Siri is bad. Voice control over audio playback with google assistant on my nest hub works perfectly well. Actually it performs better in my native danish than siri does in English...
> If there's a way to control apps, navigate options, perform useful dictation, I haven't found it. I can barely get Siri to reliably start and stop audio playback.
google assistant is getting close
Ok. Google Assistant is available for iPhone. I'll try it. Thank you.
Continuing my rant...
I know that Siri is impaired by choices Apple's made wrt to privacy or some such.
But why does local voice recognition fail so often? Like while hiking or I'm in the basement. Surely some hybrid is possible. Does Siri really need network access to process a stop playback command? (I do fuss with the Voice Control features every few months, to see if things have improved.)
Warning, idea incoming:
I want the ¡Tchkung! voice interface. Pops, clicks, buzzes, Looney Tunes sounds effects. Why are we limited to just speech recognition? Why can't I beatbox to control my phone?
In the 80s, there was a comic who'd straight read serious writing, adding sound effects for the punctuation. Hysterical (at the time). Sorry, can't remember name. But I want to make sounds for punctuation, backspace, back one word, newline, etc.
Counterpoint: I recently switched from Android to iOS. On Android, Google Assistant and the likes were always the first apps I deleted. Google is just not a company that I trust at all with my personal data. On the iPhone, I have Siri enabled because I have the expectation that my personal data does not leave the phone when I use it with Siri. So when you say:
> I know that Siri is impaired by choices Apple's made wrt to privacy or some such.
For me it's the other way around. Without those choices, I would not be willing to use Siri at all.
Hearing you on FM. Just gonna test drive it for a bit, to calibrate my expectations.
I don't think Google assistant on the iPhone will be anywhere close to as good as it on Android for the type of usage your looking for.
Having said that, I wouldn't give up on Siri - she has improved quite a bit from just last year in terms of answering questions. I'd be surprised if they aren't exploring ways to control your phone as well.
Sounds like Victor Borge.
Is this available on Android yet? I haven't heard much about this since the demo.

----

According to the discussion about Siri, in which language does Google Assistant on a Nest Hub work better than Siri does in English?

Stored data:
----

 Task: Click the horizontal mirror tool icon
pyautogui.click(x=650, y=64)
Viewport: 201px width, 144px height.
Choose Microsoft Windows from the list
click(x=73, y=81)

----

Exercise answer: Danish